TASK TO COMPLETE. Once a line is found to contain "screenshot", copy it out of the listing.
*** Opening EXCERPTED RECORDS ***
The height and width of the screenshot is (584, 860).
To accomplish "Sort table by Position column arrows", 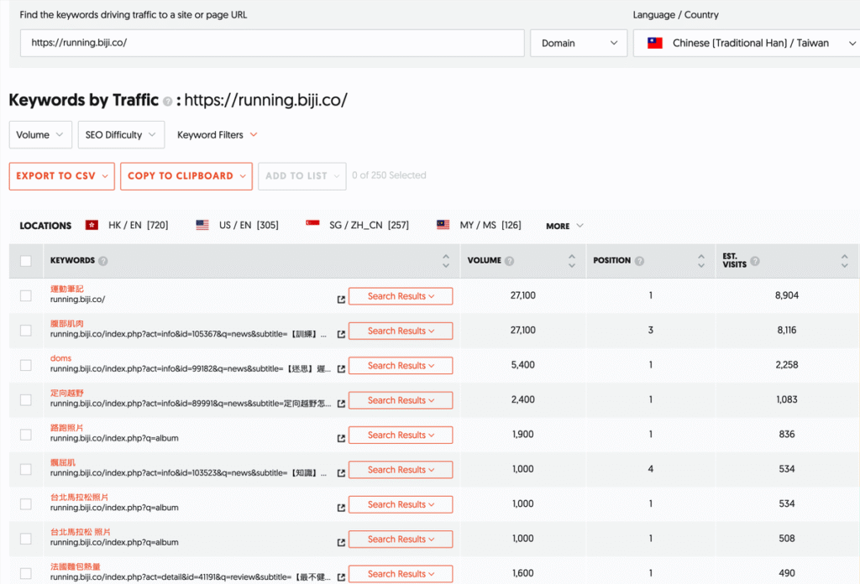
*** Closing EXCERPTED RECORDS ***
*** Opening EXCERPTED RECORDS ***
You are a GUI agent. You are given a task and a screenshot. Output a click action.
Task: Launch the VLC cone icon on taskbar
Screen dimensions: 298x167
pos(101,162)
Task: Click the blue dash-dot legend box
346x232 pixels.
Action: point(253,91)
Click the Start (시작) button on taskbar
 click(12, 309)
*** Closing EXCERPTED RECORDS ***
*** Opening EXCERPTED RECORDS ***
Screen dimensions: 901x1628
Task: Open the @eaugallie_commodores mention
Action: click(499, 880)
*** Closing EXCERPTED RECORDS ***
REPLY TO THE TASK.
The height and width of the screenshot is (584, 860).
You are a GUI agent. You are given a task and a screenshot. Output a click action.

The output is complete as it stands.